Task description:
Read through the material below and find each line that has the word "computer"; copy it.
━━━ Data to use
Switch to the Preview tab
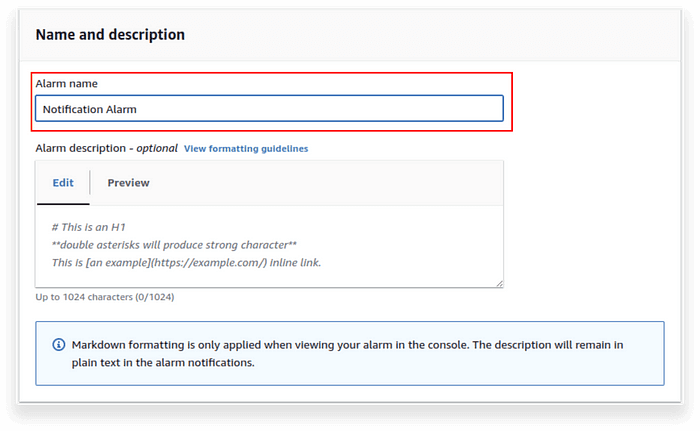 point(128,183)
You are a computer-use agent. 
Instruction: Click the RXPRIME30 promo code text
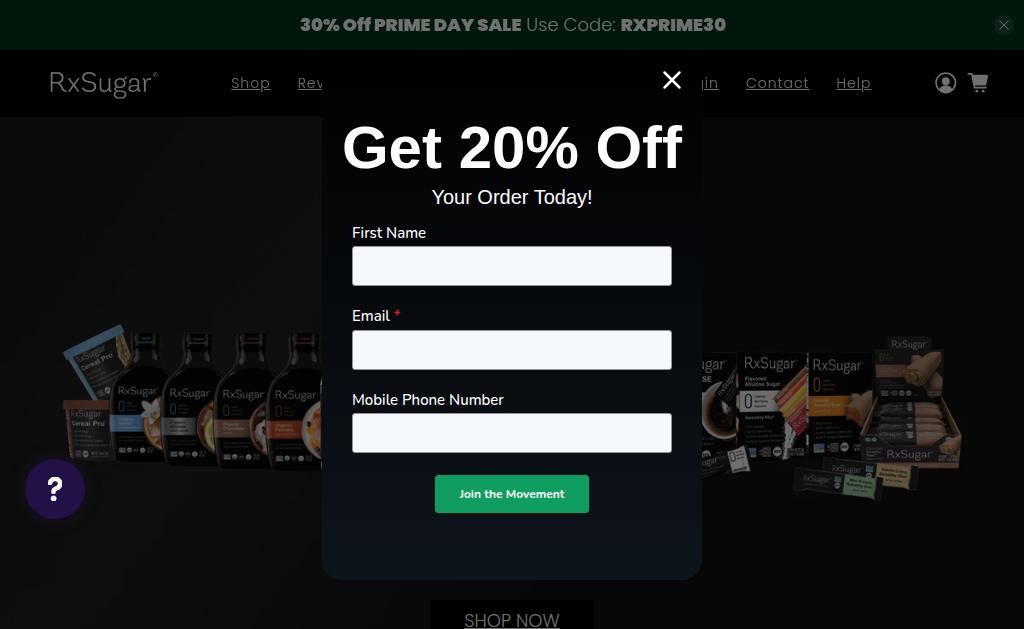click(x=673, y=25)
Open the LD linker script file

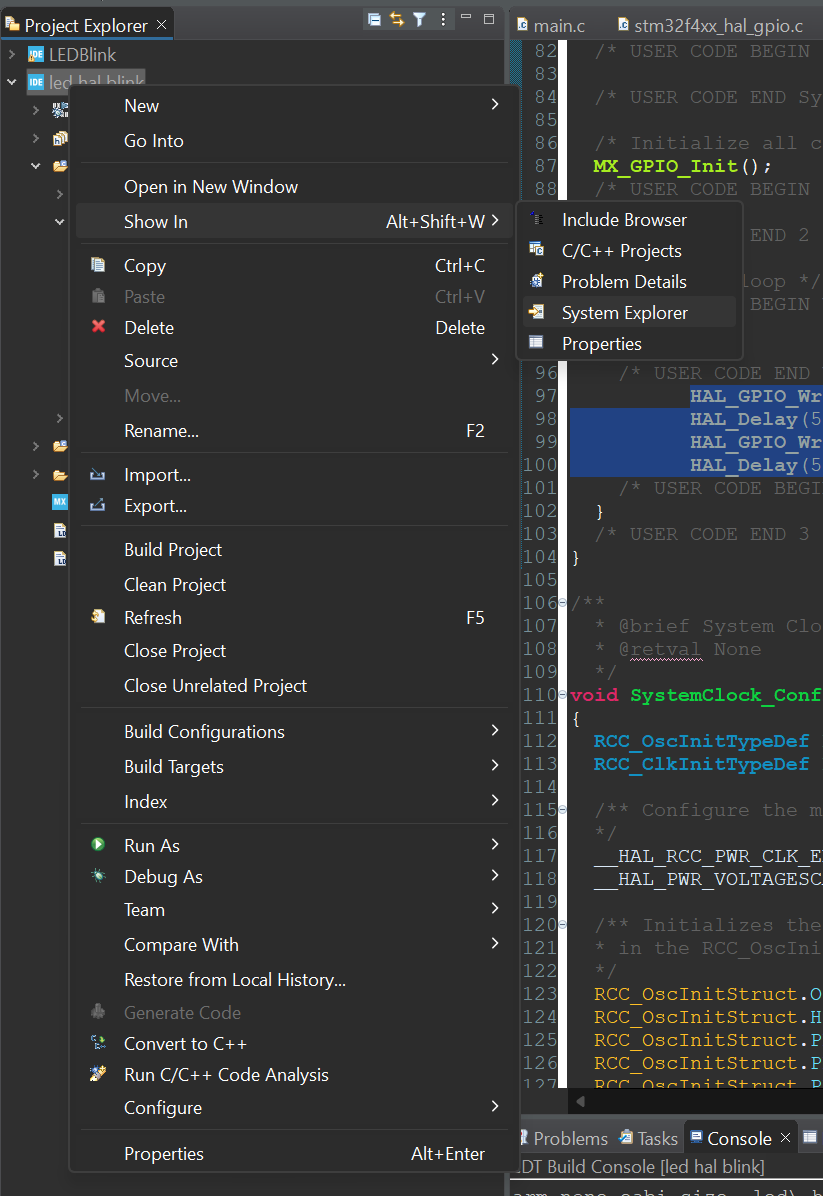coord(59,531)
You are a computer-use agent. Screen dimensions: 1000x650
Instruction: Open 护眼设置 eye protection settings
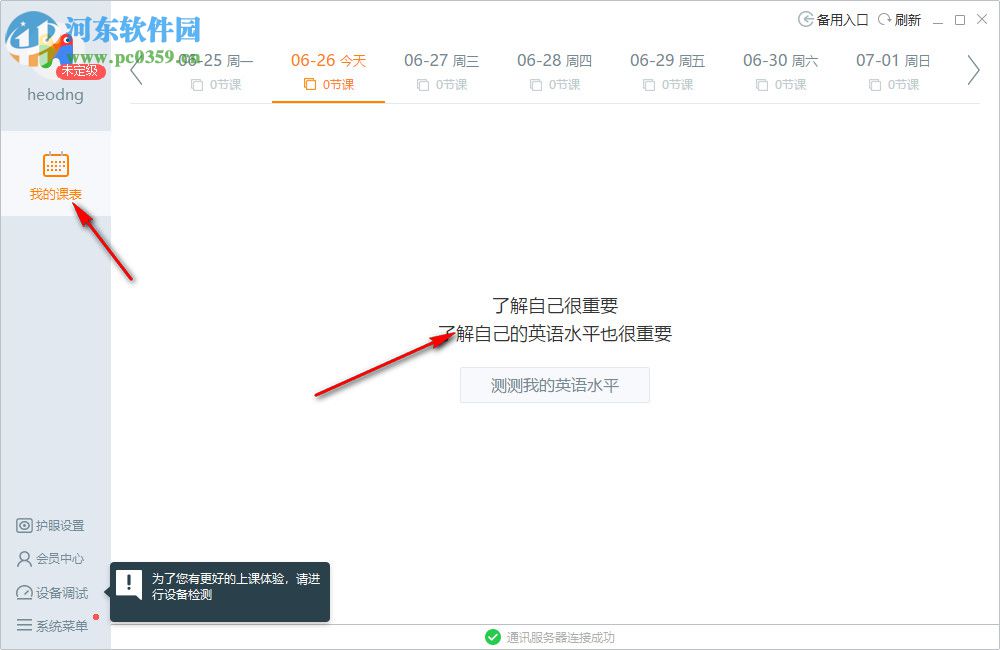pos(52,525)
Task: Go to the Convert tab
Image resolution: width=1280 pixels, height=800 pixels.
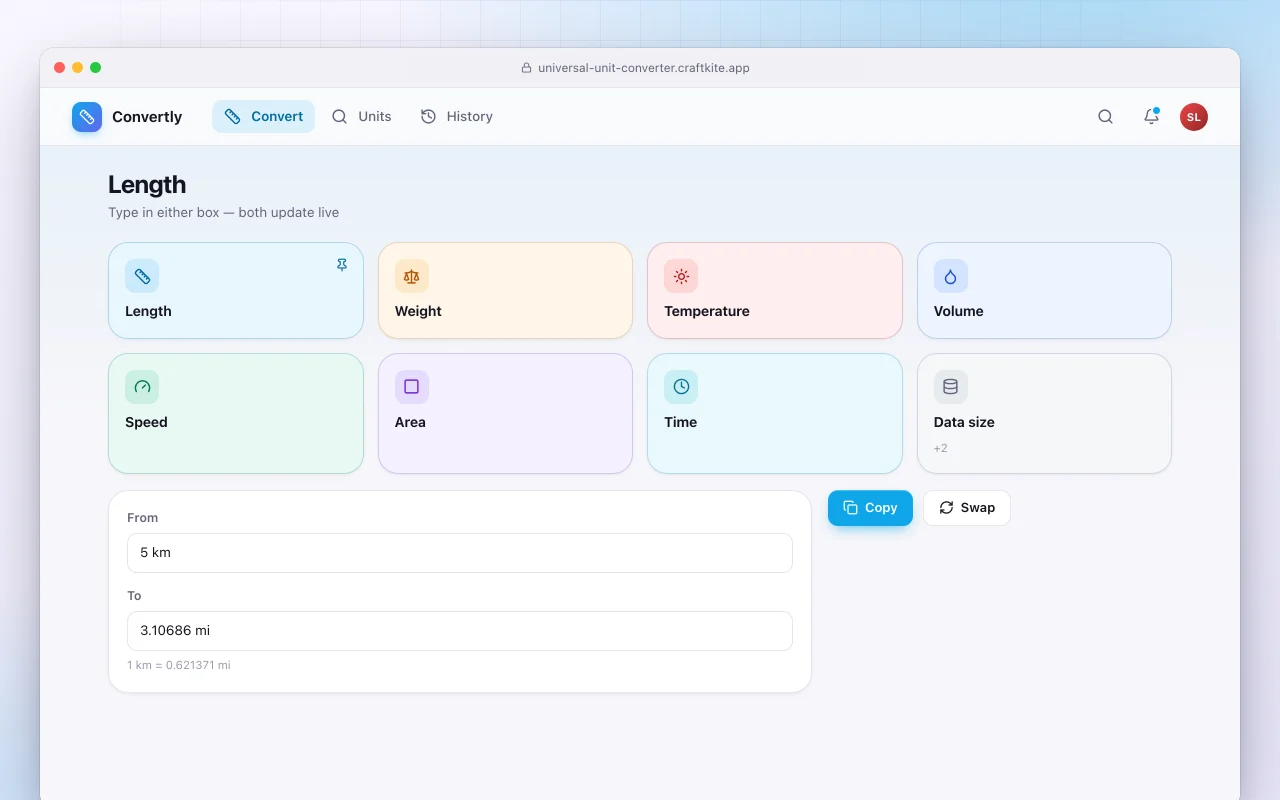Action: point(263,117)
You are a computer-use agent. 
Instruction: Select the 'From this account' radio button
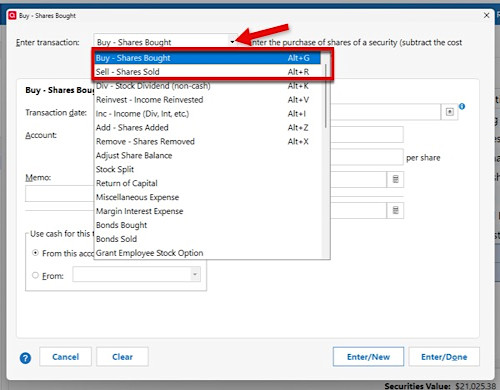tap(35, 253)
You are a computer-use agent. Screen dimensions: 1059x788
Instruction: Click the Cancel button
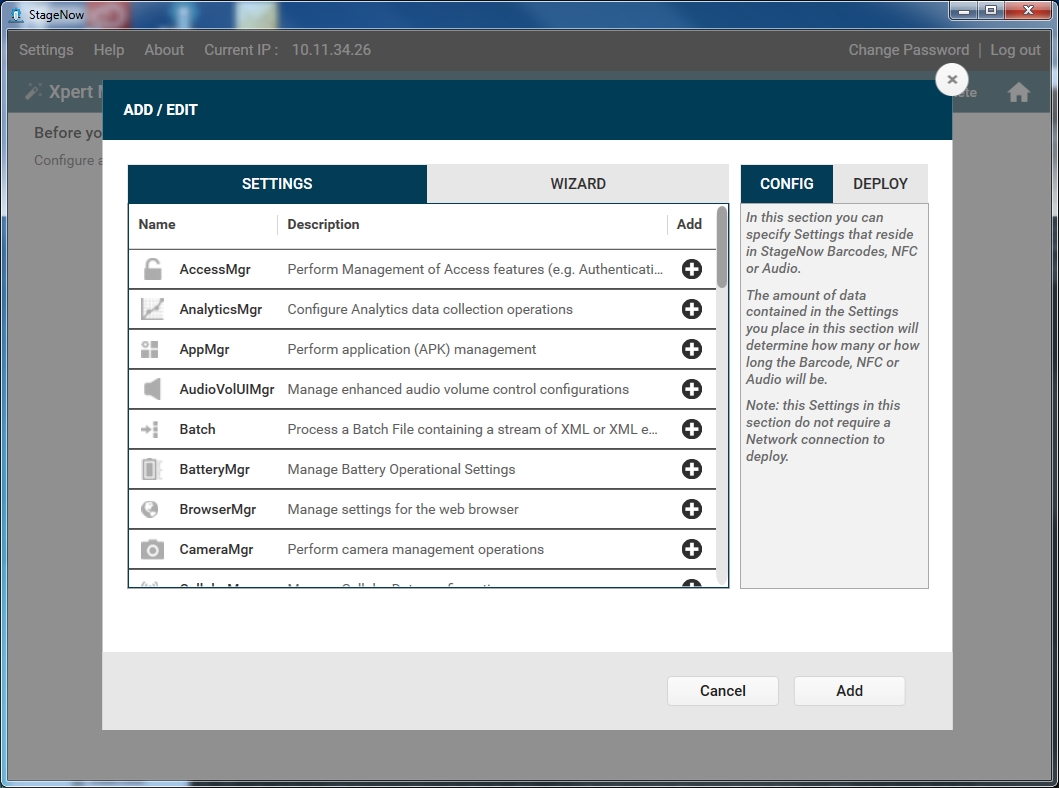point(722,691)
━━━━━━
Solution to this task:
You are a computer-use agent. 
You are a computer-use agent. Screen dimensions: 1000x650
You are a computer-use agent. 
You are a computer-use agent. Screen dimensions: 1059x788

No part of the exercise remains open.